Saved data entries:
------------------------------

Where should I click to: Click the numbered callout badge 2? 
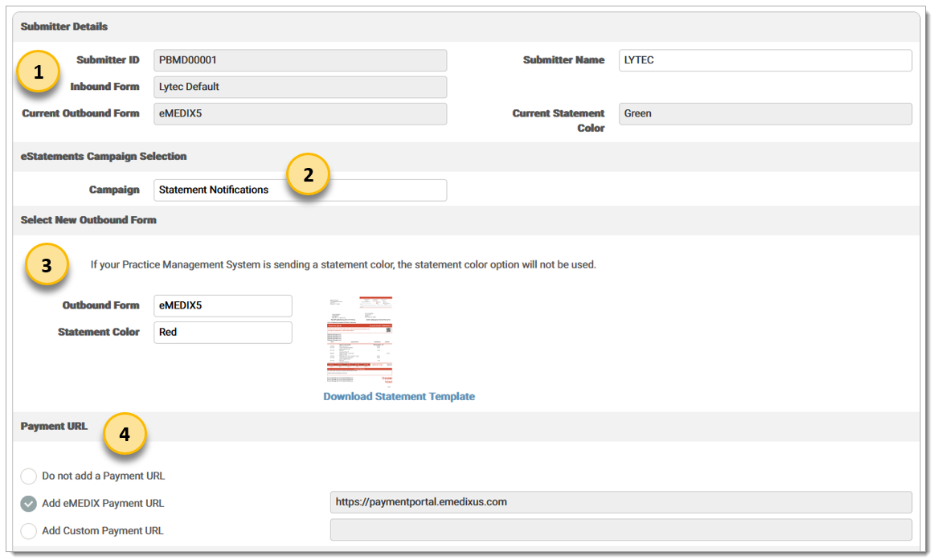(x=308, y=174)
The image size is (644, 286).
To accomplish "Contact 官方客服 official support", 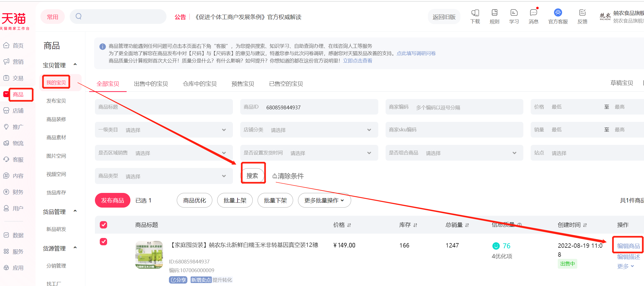I will pyautogui.click(x=558, y=17).
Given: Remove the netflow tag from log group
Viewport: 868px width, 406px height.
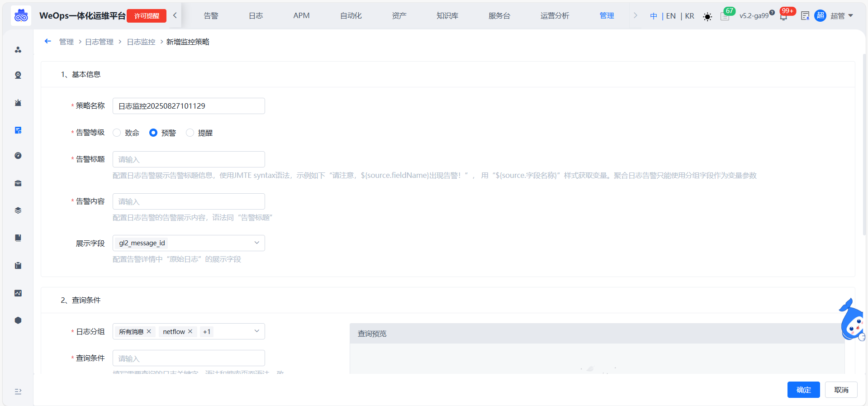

------------------------------

# Work instructions
Every line from the one with "Given: Remove the netflow tag from log group" to the end of the records above should be restated word for word, and no picture belongs in the copy.

# Response area
Given: Remove the netflow tag from log group
Viewport: 868px width, 406px height.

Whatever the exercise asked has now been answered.